On Tuesday, what would have been Lindsey Bonistall’s 22nd birthday, the couple looked at old pictures of her and reminisced about birthdays past. Kathleen Bonistall used to make cakes for her daughters with their favorite characters on them—Big Bird and Cabbage Patch Kids when Lindsey was a child, a large shamrock when she turned 18.
Yesterday, when Mark Bonistall heard that no juror thought Cooke’s life should be spared, he allowed himself a smile before hugging his relatives.
Cooke’s defense team repeatedly made the point during his trial that in order to understand Cooke’s brutal rape and murder of White Plains college student Lindsey Bonistall, one must look at the life he lived.
In his last chance to address the jury, he targeted everyone he said beat him down in life—blaming the rich for the poverty of his childhood and the police profiling he said he suffered as an adult. He claimed officers constantly harassed him because he was black, whether assaulting him at a traffic stop or framing him for the murder.
He berated the judge, prosecutor and even his own defense team, accusing them of prejudice. But his lawyers tried to explain his court outbursts by invoking the straightjacket imagery.
Cooke’s lawyers said his life was worthy of being saved. Cooke has embraced the Bible and has been a model inmate since his arrest after the murder, witnesses testified.
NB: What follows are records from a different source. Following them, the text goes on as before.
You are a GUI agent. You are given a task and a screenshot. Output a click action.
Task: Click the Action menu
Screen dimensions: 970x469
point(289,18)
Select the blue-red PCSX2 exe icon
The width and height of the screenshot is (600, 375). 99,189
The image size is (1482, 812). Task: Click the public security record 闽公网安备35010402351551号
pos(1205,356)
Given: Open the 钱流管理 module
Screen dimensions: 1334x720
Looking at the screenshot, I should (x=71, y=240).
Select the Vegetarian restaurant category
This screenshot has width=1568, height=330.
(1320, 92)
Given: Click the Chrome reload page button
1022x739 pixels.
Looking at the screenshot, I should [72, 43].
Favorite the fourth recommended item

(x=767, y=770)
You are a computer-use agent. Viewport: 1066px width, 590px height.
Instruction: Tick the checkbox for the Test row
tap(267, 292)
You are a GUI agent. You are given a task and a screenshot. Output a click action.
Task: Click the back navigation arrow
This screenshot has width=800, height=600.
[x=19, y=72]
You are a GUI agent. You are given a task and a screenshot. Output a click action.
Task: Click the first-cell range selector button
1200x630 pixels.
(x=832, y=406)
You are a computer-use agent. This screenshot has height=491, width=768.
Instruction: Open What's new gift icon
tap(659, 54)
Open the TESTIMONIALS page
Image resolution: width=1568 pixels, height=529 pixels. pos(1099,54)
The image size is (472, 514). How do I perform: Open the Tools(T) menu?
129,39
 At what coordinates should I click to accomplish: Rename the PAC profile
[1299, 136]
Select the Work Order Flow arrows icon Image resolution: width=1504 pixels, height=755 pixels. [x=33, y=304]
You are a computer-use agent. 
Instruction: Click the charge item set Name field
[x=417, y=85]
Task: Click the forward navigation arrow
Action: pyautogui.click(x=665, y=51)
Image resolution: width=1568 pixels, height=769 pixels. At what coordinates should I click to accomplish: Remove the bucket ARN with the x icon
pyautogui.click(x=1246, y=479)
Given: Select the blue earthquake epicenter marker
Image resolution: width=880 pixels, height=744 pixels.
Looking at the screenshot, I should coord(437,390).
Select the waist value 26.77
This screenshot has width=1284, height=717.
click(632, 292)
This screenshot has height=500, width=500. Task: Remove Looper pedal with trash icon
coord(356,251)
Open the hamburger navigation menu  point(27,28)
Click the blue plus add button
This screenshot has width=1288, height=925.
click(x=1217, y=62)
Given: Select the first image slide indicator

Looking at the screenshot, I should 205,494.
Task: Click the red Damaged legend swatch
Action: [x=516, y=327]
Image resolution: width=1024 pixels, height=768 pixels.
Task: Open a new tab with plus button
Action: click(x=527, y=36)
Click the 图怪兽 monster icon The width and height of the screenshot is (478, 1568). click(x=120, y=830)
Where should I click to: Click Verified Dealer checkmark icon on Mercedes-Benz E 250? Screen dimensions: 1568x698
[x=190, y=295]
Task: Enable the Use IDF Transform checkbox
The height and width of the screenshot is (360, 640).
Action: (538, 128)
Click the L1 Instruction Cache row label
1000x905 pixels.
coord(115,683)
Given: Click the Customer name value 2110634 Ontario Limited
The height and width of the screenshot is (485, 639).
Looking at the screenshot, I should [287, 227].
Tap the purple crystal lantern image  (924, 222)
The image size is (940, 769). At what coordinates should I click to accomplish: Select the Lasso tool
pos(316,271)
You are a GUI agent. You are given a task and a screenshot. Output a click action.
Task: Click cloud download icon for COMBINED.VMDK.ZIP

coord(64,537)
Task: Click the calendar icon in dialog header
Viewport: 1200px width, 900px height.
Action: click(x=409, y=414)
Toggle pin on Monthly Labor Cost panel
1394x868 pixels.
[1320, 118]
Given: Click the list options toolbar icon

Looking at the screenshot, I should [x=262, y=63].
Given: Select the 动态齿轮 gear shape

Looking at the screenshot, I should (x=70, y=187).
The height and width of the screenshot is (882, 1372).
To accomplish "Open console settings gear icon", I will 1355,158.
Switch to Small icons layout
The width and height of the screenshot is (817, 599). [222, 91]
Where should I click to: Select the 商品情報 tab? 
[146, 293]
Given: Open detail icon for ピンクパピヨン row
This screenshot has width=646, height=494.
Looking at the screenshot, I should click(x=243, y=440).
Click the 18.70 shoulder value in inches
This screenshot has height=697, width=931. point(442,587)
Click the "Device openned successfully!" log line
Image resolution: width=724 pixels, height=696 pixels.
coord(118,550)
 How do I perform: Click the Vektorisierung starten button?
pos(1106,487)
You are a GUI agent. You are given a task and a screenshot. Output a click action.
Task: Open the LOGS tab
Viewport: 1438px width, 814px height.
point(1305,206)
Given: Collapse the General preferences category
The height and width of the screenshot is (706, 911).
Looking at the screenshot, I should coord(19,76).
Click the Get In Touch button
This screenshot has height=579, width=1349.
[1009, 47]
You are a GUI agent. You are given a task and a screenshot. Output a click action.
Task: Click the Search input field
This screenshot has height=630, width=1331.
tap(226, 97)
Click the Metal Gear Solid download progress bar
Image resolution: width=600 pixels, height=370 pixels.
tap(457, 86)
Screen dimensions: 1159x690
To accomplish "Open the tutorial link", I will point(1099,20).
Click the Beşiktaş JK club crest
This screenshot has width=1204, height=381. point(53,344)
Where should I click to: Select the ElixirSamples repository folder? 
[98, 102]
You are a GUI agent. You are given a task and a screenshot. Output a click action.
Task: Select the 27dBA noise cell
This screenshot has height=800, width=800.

The defense spoke of his relationship with his children. He had 11, although one son died three years ago, a loss his lawyers claimed caused him to spiral downward toward violence. Some of his children wrote him loving letters while he was incarcerated.
But the image of a loving father was countered by prosecutors. They presented evidence that Cooke owed several women child support and frequently hit the mother of four of his children.